NEW YORK — Jeff Van Gundy has taken another walk to the hot dog stand.
I have learned the former Knicks coach, who quit 19 games (10-9) into the 2001-02 season, again is leaving the profession for the foreseeable future and, no, his decision has nothing to do with Saturday night's Game 7, 103-99, playoff elimination home loss to the Jazz.
According to an impeccable source, Van Gundy's mind has been made up for weeks, if not months, to distance himself from the stress of the sidelines regardless of whether Houston got bumped early on or took the season to the championship limit.
It's his choice.
Given the Rockets' rude first-round sendoff, the third time in Van Gundy's four-year tour (six of six in Tracy McGrady's 10-year career), it's highly unlikely owner Les Alexander would choose to resign the free-agent control freak, anyway.
As evidenced by how the Jazz beat their opponents to countless rebounds and loose balls, the Rockets are desperate for livelier bodies and a more "athletically inclined" coach.
In fact, a source reveals an Alexander emissary already gauged the interest of at least one targeted replacement.
The timing of Jeff's departure is weird on two counts.

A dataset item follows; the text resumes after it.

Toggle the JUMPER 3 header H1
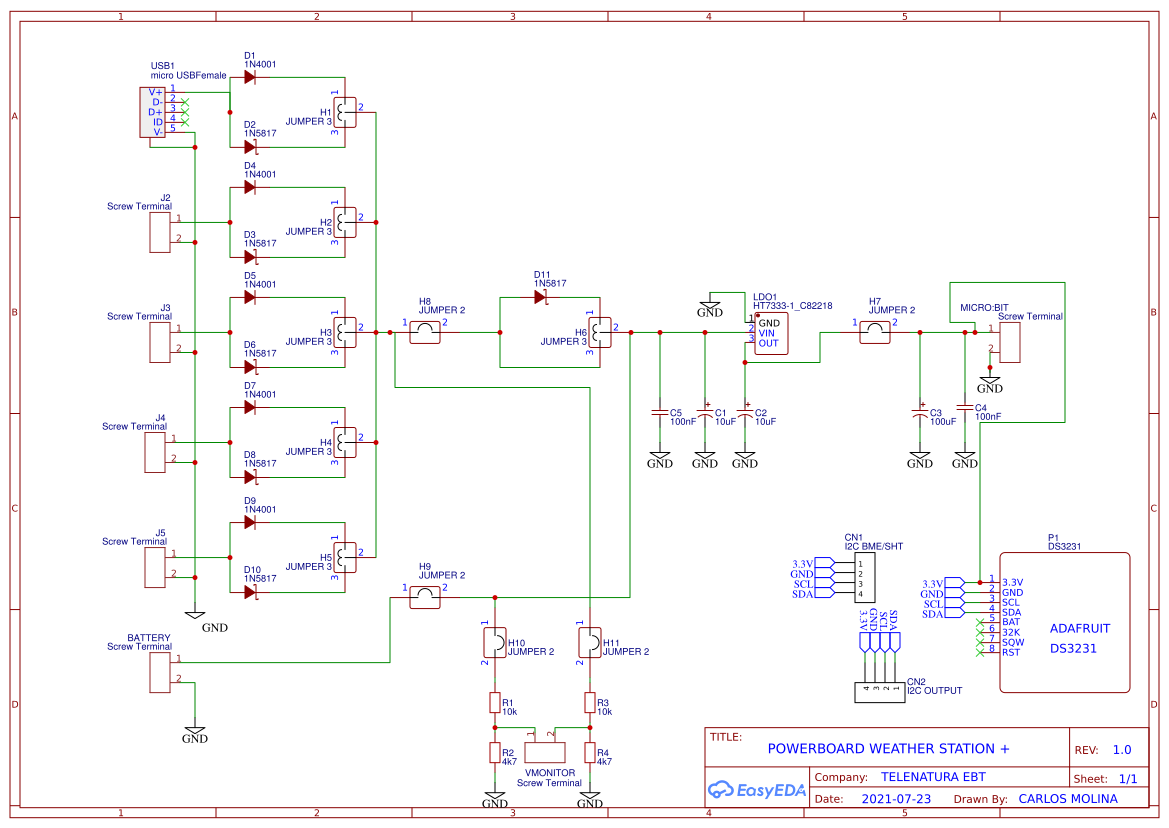This screenshot has height=828, width=1169. point(345,114)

His brother, Stan, who quit as Heat 21 games into last season, only just resurfaced as a candidate for various openings (Bobcats boss Michael Jordan and GM Bernie Bickerstaff interviewed him last week) throughout the NBA.
And guess who was slapping five with Jerry Sloan after last night's upset?
Assistant coach/ex-Knicks president Scott Layden, who was mortally stunned and offended when Jeff abandoned the franchise.
No coach neutralizes Steve Nash's celestial effectiveness more adroitly than Gregg Popovich, whose scheme is title-tested and anchored, fore and aft, by defensive fiends, Tim Duncan and Bruce Bowen.
The idea is for The Bo-Constrictor to squeeze Nash, no help, thank you. That transforms the two-time defending MVP into more of a scorer than a passer, because his 3-point outlets (Raja Bell and Shawn Marion) are shut down.
Consequently, the Suns' dependency on capitalizing off fast breaks and pick-and-rolls becomes increasingly critical.
Never again will Dirk Nowitzki be compared in the same sentence, paragraph or story line with Larry Bird. I can't seem to recall the Hall of Famer ever standing in one spot or another allowing two smaller defenders to dictate his shot allotment or permitting it to confine his offense to a remote area.
Larry Legend, I'm guessing, would have picked apart the Warriors with passes, motion, hostility and disdain.
At the same time, in all fairness, Bird was never forced to cover offensive explosiveness/nimbleness owned by the likes of Stephon Jackson and Jason Richardson.
It's safe to say the imperfectly constructed Mavs will reappear next season fortified by imported athleticism, a guard with a playmaker's mentality and a catch-and-score center who must be taken seriously by the defense.
I blame the Bulls' blowout in Game 1 entirely on the Heat. Pat Riley's old and infirm team was so shuffleboard slow Chicago's reactions to the Pistons' man-to-man-eating defense and 2-1-2 zone were on a time delay.
What's more, Detroit felt sufficiently challenged by the Bulls as a result of their flouncing of the defenseless champs.
Jason Kidd (14.0 points, 13.2 assists and 10.0 rebounds) averaged a triple-double against the Raptors, the 10th time in NBA playoff history someone has accomplished that feat.
Kidd has now done it twice, the first against the Celtics in 2002. Wilt also distinguished himself twice, while Oscar Robertson and Fat Lever accounted for one a piece.
Magic Johnson is the all-time leader with four.
Sure, New Jersey ousted the division-winning Raptors — and, come the playoffs, there are no such things as "bad wins" — but the way the Nets opened Game 5 and closed Game 6 should not leave Jersey clamoring for Cleveland.